From rom-coms to historical fiction, Becoming Ted and The Secret Life of Albert Entwistle author Matt Cain has some books you’ll want to check out for Pride Month and beyond!

Wild Things by Laura Kay

I loved the first two rom-coms by Laura Kay but Wild Things made my heart sing. It opens with a New Year’s resolution to ‘Be More Wild’ and becomes a tale of unrequited love on a queer commune in the countryside outside London. Like Kay’s previous novels, it has a great cast of characters, stirring lesbian sex, stacks of charm, and so much queer heart. 

Kiss of the Spiderwoman by Manuel Puig

I studied languages at university and one of the books I enjoyed most was this queer classic about two very different men sharing a prison cell in 1970s Argentina. Valentin is a straight political revolutionary while Molina is a gay window dresser imprisoned for sexual offences. In order to take them away from the horrors of their situation, Molina recounts some of the plotlines from his favourite popular, escapist cinema. They eventually progress from mutual mistrust to a tender, loving – and sexual – relationship.

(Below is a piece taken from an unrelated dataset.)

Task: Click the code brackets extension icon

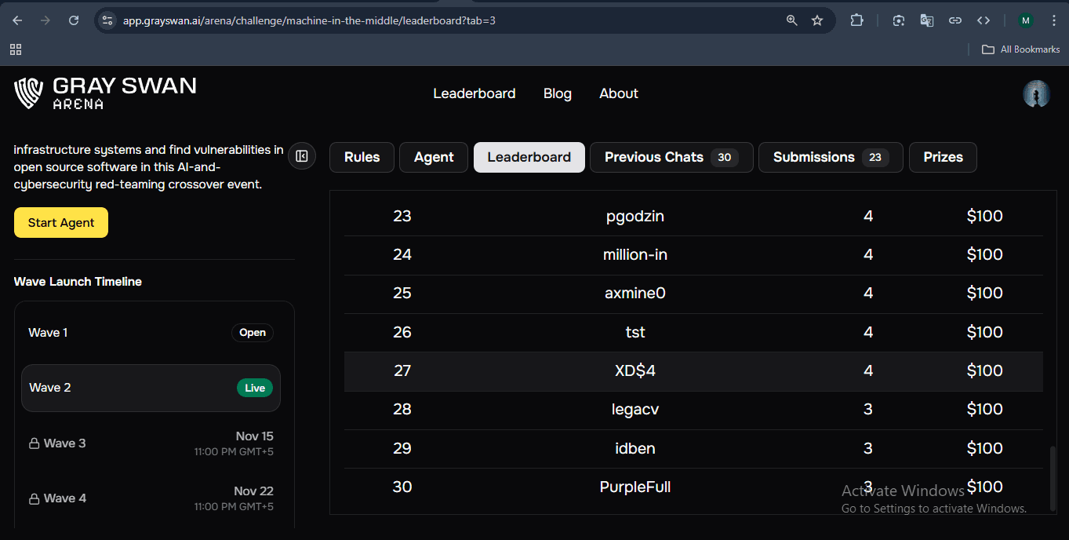Action: [x=984, y=20]
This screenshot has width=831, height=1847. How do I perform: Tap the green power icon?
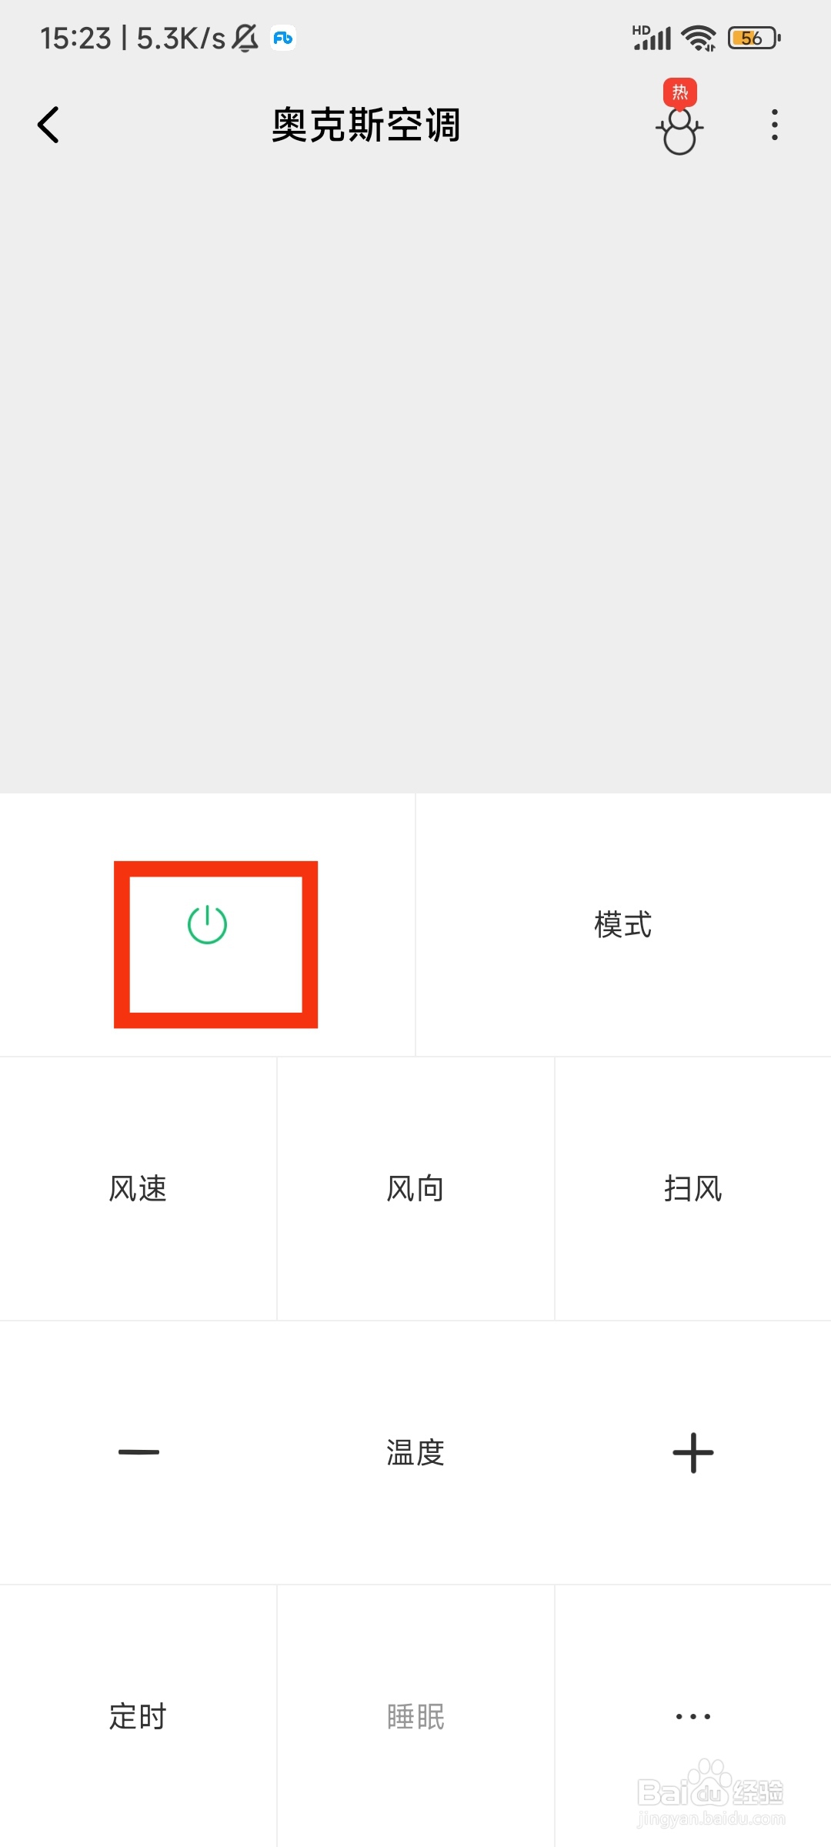[x=207, y=925]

Young Mungo by Douglas Stuart

How is it possible that Douglas Stuart’s second book is even better than Shuggie Bain? I’ve no idea but Young Mungo off-the-chart good, a gut-wrenchingly vivid portrayal of working-class Glaswegian life and forbidden first love, with some shockingly dark twists. It left me in awe!

Mother’s Boy by Patrick Gale

Mother’s Boy is a historical novel about closeted queer poet Charles Causley, who lived in Cornwall, in south west England. It’s gorgeously written and gently gripping, the characters are brilliantly drawn, the setting beautifully evoked and the themes tenderly explored. I think it’s Gale’s best yet! 

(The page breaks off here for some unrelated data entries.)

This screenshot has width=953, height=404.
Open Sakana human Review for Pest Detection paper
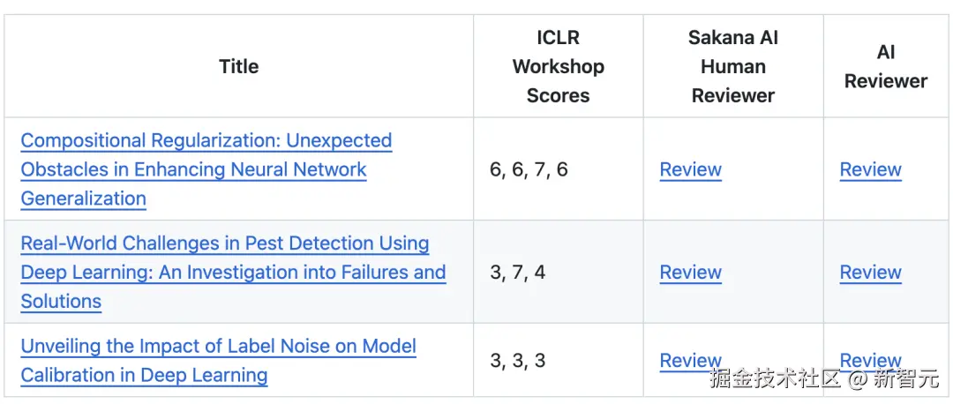pos(690,273)
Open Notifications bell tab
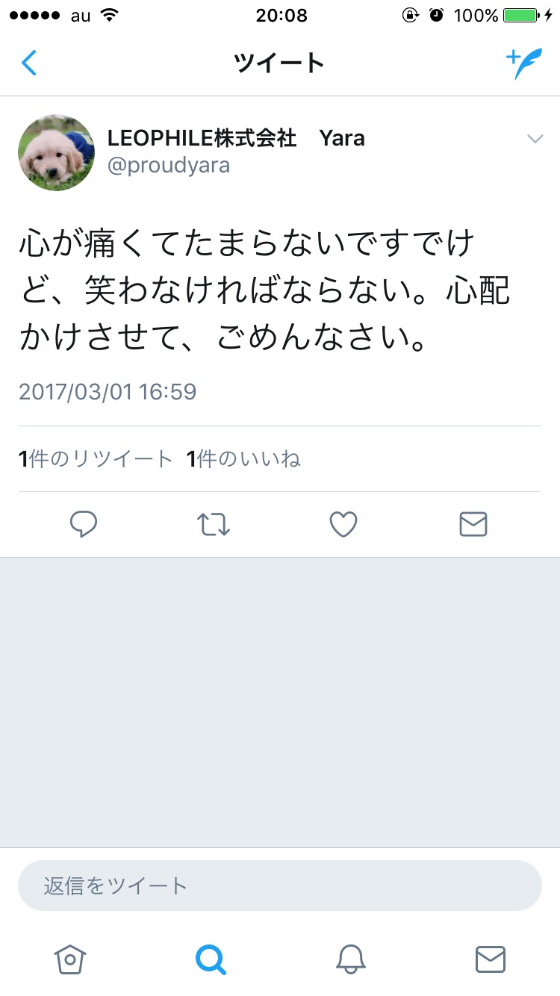This screenshot has width=560, height=996. [351, 959]
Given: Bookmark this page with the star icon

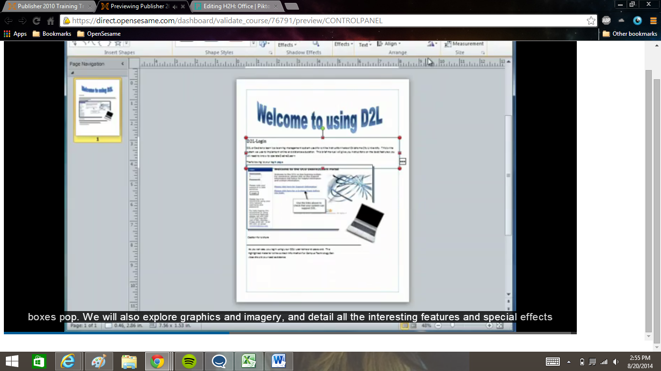Looking at the screenshot, I should point(591,21).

My Policeman by Bethan Roberts

This novel tells the story of a female schoolteacher and a gay museum curator who both fall in love with a handsome policeman in 1950s Brighton, on the south coast of England. Silence and secrecy are the only ways through what becomes a complicated and very tense love triangle and an unspoken understanding sets in – until one of the trio cracks and their world is shattered. This terrific book is written from multiple points of view but has a consistent ring of authenticity. The characters are terrifically drawn and the insights into the realities of gay life and a sham marriage in the 1950s are fascinating and very moving. 

Real Life by Brandon Taylor

This book is set on a university campus somewhere in the Mid West of America and follows black, gay science student Wallace as he negotiates the challenges thrown up by work, friendships and romantic relationships over the course of one very intense weekend. It’s beautifully written, brilliantly observed and expertly paced, and its emotions are drawn with a tenderness that took my breath away. I was rooting for Wallace so hard that I sometimes caught myself shouting my encouragement out loud. I feel like this book enriched me, gave me a better understanding of humanity and made me a better person.

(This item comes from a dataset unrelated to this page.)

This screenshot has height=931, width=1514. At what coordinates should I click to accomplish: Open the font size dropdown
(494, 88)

And Then He Sang A Lullaby by Ani Kayode Somtochukwu

This book is astonishing. A gay love story set in present-day Nigeria, it’s beautifully written but the experiences it explores are shocking, sobering and stirring. It’s left me heartbroken but feeling privileged to have read it – and excited to see what Ani Kayode Somtochukwu writes next!

The Guncle by Steven Rowley

I loved this book and, as a guncle myself, empathised HARD! It’s fun and frothy and bursting with wit. But it’s also woven through with serious wisdom and is a tender, touching exploration of grief. A real winner!

Giovanni’s Room by James Baldwin

This is a queer classic and a beautifully written, tightly structured gem of a novel. I find it incredible that Baldwin had such a clear, deep understanding of gay shame and the impact this can have on our relationships with others back in the 1950s. Years before my generation felt we were discovering it for ourselves!

The Song of Achilles by Madeline Miller

This is possibly my favourite book of all time. Written by Classics scholar Madeline Miller, it re-works the Greek mythology related in The Iliad, Homer’s epic account of the Trojan War. It hones in on the relationship between heroic warrior Achilles and his devoted companion Patroclus. Their relationship is never fully explained but Miller was so intrigued by the little that Homer did write that she decided to fill out the story herself – and she interprets their relationship as a gay romance. What she’s written is nothing short of magnificent. I’d even go as far as saying you’ll never read a more beautiful account of romantic, lustful, intimate love – gay or straight.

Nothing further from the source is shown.